Mas ele a pintou como única, com a aura exigente daquela obra-prima. A obra de arte ainda possuía o princípio de aura naqueles idos setecentos. Composição de fina maestria, cujo tema gravitava naquela pérola proibida. Moça com brinco de pérola, é assim conhecida. Título homônimo do filme de Peter Webber, baseado no romance de Tracy Chevalier. A cada seqüência da película somos levados a contemplar um quadro barroco holandês, prodígio assinado pela direção de arte de Christina Schaffer e pela fotografia precisa de Eduardo Serra.

O gênio criador permanece com Jan Vermeer, matriz desta história. Se a rosa-dos-ventos surgida no início e final da projeção lhe levar a outras paisagens e composições, permanece desperta sua compreensão de qual caminho seguir, entre duas cores, a de pigmento de chumbo, eminentemente real, impiedosa, urgente; ou a etérea, de azul prússio com pinceladas de ocre vermelho e amarelo, ideal, sem volta.

sábado, julho 15, 2006

eXistenZialismo


Depois de assistir ao último filme de D. Cronenberg, "eXistenZ", é difícil de se reconectar ao "real". A realidade virtual experimentada pelos personagens resignifica o sentido da "existência". Um real metamorfoseado de ilusão, de simulacro, de "maya"; um virtual justificado pela existencia do paroxismo de indivíduos esquizos e convulsos. Imagens de mundo a cada instante que se renovam. Entre as incertezas da realidade, um sentimento de vazio desestabilizador de qualquer "atualidade". Tempo dissolvido num espaço que não se consorcia necessariamente com o real. Realidade virtual ambientada no artefato-homem-bio-cyber. A metafísica do virtual como o "soma" entorpecente num admirável mundo novo.
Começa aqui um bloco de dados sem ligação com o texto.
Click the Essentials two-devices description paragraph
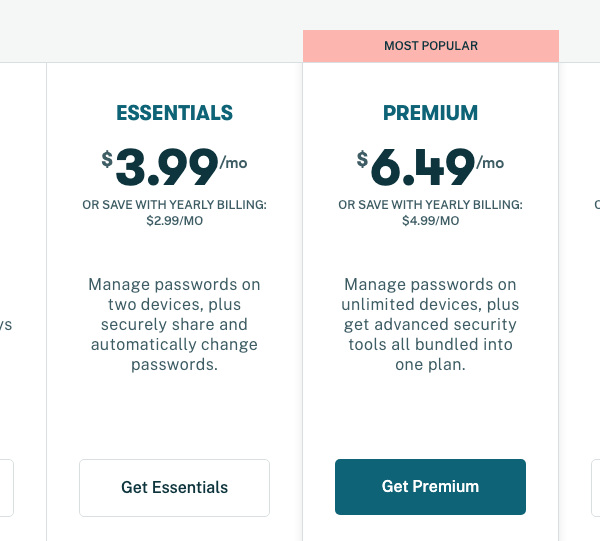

Há filosofia para o virtual? Sartre negando qualquer metafísica, entendia a existência anterior ao conhecimento. Para seu existencialismo agnóstico, não há nada além da morte. Estamos condenados a ser livres, diz o filósofo, embora a liberdade do homem moderno não tenha ainda se resolvido -- homem que anda transformado quase irreversivelmente pela tecnologia. O "eXistenZ" crononberguiano antecipa esse império do virtual; é um ensaio dessa modalidade mutante do existencialismo. Sem condenações, sem revoltas. Tudo é natural ao jogo. A vida é como um jogo. Primitivismo e tecnologia. A revanche da Natureza. Reino da mutação, templo do prazer, paraíso artificial e desencantos por segundo. É a nova Natureza, mãe de todas essas indeterminações.

Conectar-se nesta realidade virtual naturalizante por "bio-portas" faz o homem em simbiose com o próprio artefato tecnológico, para que volte digitalizado sem noção de nenhuma realidade. Realidade descontrastada que seja, (des)velada de multi-egos; nada "inconsciente", em tudo aflorada pelo torpor da "naturalidade". Um caos organizado.